**PROBLEM DESCRIPTION:**
Could you output each line of the data that follows exactly?

*** Opening THE INPUT ***

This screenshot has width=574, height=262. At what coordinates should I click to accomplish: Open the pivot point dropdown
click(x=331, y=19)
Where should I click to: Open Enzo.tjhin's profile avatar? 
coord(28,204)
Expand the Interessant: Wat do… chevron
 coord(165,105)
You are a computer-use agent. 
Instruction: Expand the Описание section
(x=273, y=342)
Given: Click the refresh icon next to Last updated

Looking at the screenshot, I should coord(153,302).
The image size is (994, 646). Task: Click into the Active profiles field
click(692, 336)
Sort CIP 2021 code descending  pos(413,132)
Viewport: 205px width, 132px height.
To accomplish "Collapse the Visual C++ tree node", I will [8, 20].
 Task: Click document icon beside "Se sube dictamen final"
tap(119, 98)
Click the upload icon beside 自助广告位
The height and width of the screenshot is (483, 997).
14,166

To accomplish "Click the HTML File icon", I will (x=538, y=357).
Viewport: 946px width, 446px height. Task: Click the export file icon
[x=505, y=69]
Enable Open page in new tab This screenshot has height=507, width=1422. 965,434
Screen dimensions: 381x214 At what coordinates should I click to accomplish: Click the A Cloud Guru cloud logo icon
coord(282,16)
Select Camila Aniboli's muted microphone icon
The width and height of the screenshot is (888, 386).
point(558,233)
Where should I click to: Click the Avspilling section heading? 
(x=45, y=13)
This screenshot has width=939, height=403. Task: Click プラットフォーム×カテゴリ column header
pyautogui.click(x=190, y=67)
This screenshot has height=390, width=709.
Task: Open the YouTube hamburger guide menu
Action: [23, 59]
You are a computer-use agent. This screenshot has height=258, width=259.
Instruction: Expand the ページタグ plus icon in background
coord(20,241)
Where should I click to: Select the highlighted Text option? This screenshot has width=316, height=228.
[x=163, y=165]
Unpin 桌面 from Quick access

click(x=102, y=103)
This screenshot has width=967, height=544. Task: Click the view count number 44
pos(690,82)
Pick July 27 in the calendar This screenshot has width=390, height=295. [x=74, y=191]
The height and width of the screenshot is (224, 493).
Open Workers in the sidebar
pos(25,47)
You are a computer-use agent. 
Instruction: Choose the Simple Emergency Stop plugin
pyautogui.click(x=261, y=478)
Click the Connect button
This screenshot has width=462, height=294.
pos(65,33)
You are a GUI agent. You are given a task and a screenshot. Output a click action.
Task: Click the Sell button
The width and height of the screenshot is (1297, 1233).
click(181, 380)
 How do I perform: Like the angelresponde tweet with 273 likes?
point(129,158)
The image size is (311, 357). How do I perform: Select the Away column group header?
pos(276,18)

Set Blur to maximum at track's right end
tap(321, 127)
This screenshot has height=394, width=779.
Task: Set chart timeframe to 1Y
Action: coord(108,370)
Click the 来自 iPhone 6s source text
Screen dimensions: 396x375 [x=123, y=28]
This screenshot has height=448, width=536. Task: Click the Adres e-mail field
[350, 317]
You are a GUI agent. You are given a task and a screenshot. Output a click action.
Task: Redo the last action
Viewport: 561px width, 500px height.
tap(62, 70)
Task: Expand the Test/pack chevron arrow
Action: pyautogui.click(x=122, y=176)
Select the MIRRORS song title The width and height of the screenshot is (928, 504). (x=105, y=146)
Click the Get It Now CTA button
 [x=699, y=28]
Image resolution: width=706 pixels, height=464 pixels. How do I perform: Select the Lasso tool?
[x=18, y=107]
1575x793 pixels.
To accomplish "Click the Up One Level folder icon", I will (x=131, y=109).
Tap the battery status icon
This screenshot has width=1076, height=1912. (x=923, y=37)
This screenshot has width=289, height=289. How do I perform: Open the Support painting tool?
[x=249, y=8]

*** Closing THE INPUT ***

**SOLUTION:**
This screenshot has width=574, height=262. At what coordinates should I click to accomplish: Open the pivot point dropdown
click(x=331, y=19)
Where should I click to: Open Enzo.tjhin's profile avatar? 
coord(28,204)
Expand the Interessant: Wat do… chevron
 coord(165,105)
You are a computer-use agent. 
Instruction: Expand the Описание section
(x=273, y=342)
Given: Click the refresh icon next to Last updated

Looking at the screenshot, I should coord(153,302).
The image size is (994, 646). Task: Click into the Active profiles field
click(692, 336)
Sort CIP 2021 code descending  pos(413,132)
Viewport: 205px width, 132px height.
To accomplish "Collapse the Visual C++ tree node", I will [8, 20].
 Task: Click document icon beside "Se sube dictamen final"
tap(119, 98)
Click the upload icon beside 自助广告位
The height and width of the screenshot is (483, 997).
14,166

To accomplish "Click the HTML File icon", I will (x=538, y=357).
Viewport: 946px width, 446px height. Task: Click the export file icon
[x=505, y=69]
Enable Open page in new tab This screenshot has height=507, width=1422. 965,434
Screen dimensions: 381x214 At what coordinates should I click to accomplish: Click the A Cloud Guru cloud logo icon
coord(282,16)
Select Camila Aniboli's muted microphone icon
The width and height of the screenshot is (888, 386).
point(558,233)
Where should I click to: Click the Avspilling section heading? 
(x=45, y=13)
This screenshot has width=939, height=403. Task: Click プラットフォーム×カテゴリ column header
pyautogui.click(x=190, y=67)
This screenshot has height=390, width=709.
Task: Open the YouTube hamburger guide menu
Action: [23, 59]
You are a computer-use agent. This screenshot has height=258, width=259.
Instruction: Expand the ページタグ plus icon in background
coord(20,241)
Where should I click to: Select the highlighted Text option? This screenshot has width=316, height=228.
[x=163, y=165]
Unpin 桌面 from Quick access

click(x=102, y=103)
This screenshot has width=967, height=544. Task: Click the view count number 44
pos(690,82)
Pick July 27 in the calendar This screenshot has width=390, height=295. [x=74, y=191]
The height and width of the screenshot is (224, 493).
Open Workers in the sidebar
pos(25,47)
You are a computer-use agent. 
Instruction: Choose the Simple Emergency Stop plugin
pyautogui.click(x=261, y=478)
Click the Connect button
This screenshot has width=462, height=294.
pos(65,33)
You are a GUI agent. You are given a task and a screenshot. Output a click action.
Task: Click the Sell button
The width and height of the screenshot is (1297, 1233).
click(181, 380)
 How do I perform: Like the angelresponde tweet with 273 likes?
point(129,158)
The image size is (311, 357). How do I perform: Select the Away column group header?
pos(276,18)

Set Blur to maximum at track's right end
tap(321, 127)
This screenshot has height=394, width=779.
Task: Set chart timeframe to 1Y
Action: coord(108,370)
Click the 来自 iPhone 6s source text
Screen dimensions: 396x375 [x=123, y=28]
This screenshot has height=448, width=536. Task: Click the Adres e-mail field
[350, 317]
You are a GUI agent. You are given a task and a screenshot. Output a click action.
Task: Redo the last action
Viewport: 561px width, 500px height.
tap(62, 70)
Task: Expand the Test/pack chevron arrow
Action: pyautogui.click(x=122, y=176)
Select the MIRRORS song title The width and height of the screenshot is (928, 504). (x=105, y=146)
Click the Get It Now CTA button
 [x=699, y=28]
Image resolution: width=706 pixels, height=464 pixels. How do I perform: Select the Lasso tool?
[x=18, y=107]
1575x793 pixels.
To accomplish "Click the Up One Level folder icon", I will (x=131, y=109).
Tap the battery status icon
This screenshot has width=1076, height=1912. (x=923, y=37)
This screenshot has width=289, height=289. How do I perform: Open the Support painting tool?
[x=249, y=8]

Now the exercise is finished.